Sonunda, tam hazırlık bitmişken, tam da birbirimize alışmış, benim sigaramın kokusu onunkine karışmışken, iPod'unun kablosunu bilgisayarımdan çektim ve ağlamak istedim. Dudağımın sol üst kenarında bir nokta.

Ben aslında bu kadar uyumlu, bu kadar sakin, kendiliğinden ilerleyen ilişkilere pek alışkın değilim. Mutlaka bir yerlerinden itilecek, biri diğerini çekecek, diğeri onun canını acıtacak gibi bir pattern var(dı) aklımda. Ama gerçeği öyle değilmiş. Daha doğrusu biliyormuşum ben bu gerçeği ama somewhere between waking and sleeping unutmuşum.

Günlerden bir gün, güzel bir şehirde, bir meydanda, bir parkta otururken şu yukarıdaki fotoğrafı çektim. İkisi de zamandan, meydanın kalabalığından ayrı, kendi hallerinde oturuyorlardı. Adam gazete okuyordu ama kızın bir şey yapmasına gerek yoktu. Belki de kendini en rahat hissettiği yer oraydı. O zaman anladım ve dedim ki kendi kendime, "O"nu bulduğumda omzuna başımı yasladığımda hiçbir şey düşünmeyeceğim, tüm ağırlıklarımı atacağım ve hemen uykuya dalacağım. Böyle biriyle karşılaşırsam ne harika olurdu diye kendi kendime söylendim.

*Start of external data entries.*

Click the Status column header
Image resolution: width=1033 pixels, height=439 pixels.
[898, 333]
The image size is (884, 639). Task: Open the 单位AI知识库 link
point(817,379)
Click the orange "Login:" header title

Günlerden dün, yağmur yağıyor. Yorgunum. Yanımda yeşil gözlerine bakmaktan başka bir şey göremediğim o adam var. Taksiye binelim diyoruz. Biniyoruz. Ben ilk iş onun omzuna başımı koyuyorum. Birkaç saniye içinde gözlerim kapanıyor, neredeyse rüya görecek hale geliyorum. Sonra gözlerimi açtığımda, beni saçlarımdan öpüyor. Eve geliyoruz. Her şeyden uzak, dışarda yapan yağmurun sesleriyle yatağa uzanıyoruz. Başımı göğsüne yasladığım andan birkaç saniye sonrası yine zaman ve mekan mefhumundan binlerce mil uzaktayım. Gözümü arada açıyorum. Alnımı öpüyor.

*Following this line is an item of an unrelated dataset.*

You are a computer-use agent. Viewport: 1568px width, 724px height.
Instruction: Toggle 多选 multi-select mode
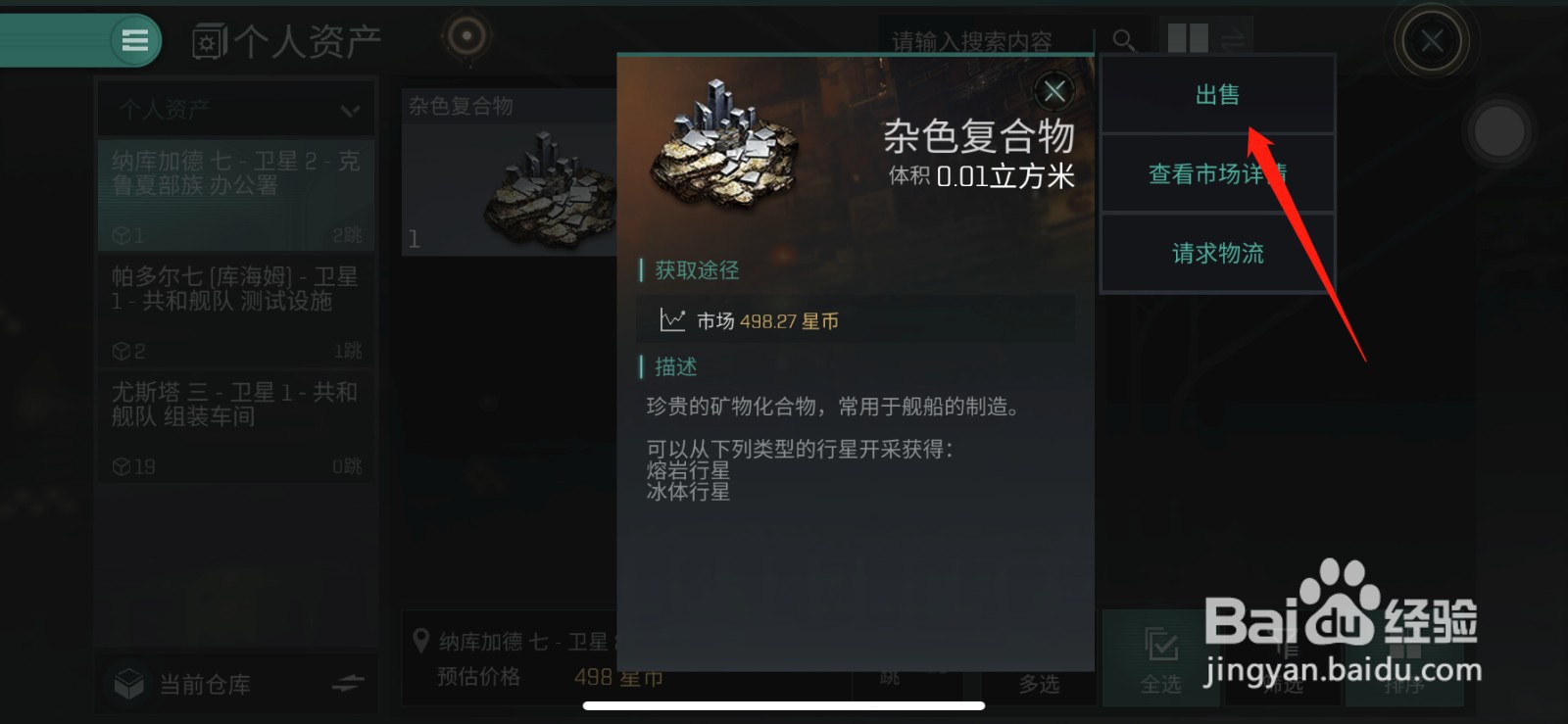[1039, 684]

Günlerden bugün. İki saat önce yanımdan ayrılan bu adamı özlediğimi fark ediyorum. Yakınlığın ve içtenliğin verdiği huzur aradaki mesafe arttıkça can acıtıyor ama olsun. Bu şarkıyı dinliyorum bilmem kaçıncı defa. Sözleri çok alakasız hatta bir seri katil için yazılmış ama şu ruh halime o kadar uygun bir ses tonu ve müziği var ki Sufjan Stevens'ın, dayanamayıp gözlerimi tavana dikiyorum ara ara. Nasılsa aklımda güzel imgelerim va. Kimin ihtiyacı olur sözlere, değil mi?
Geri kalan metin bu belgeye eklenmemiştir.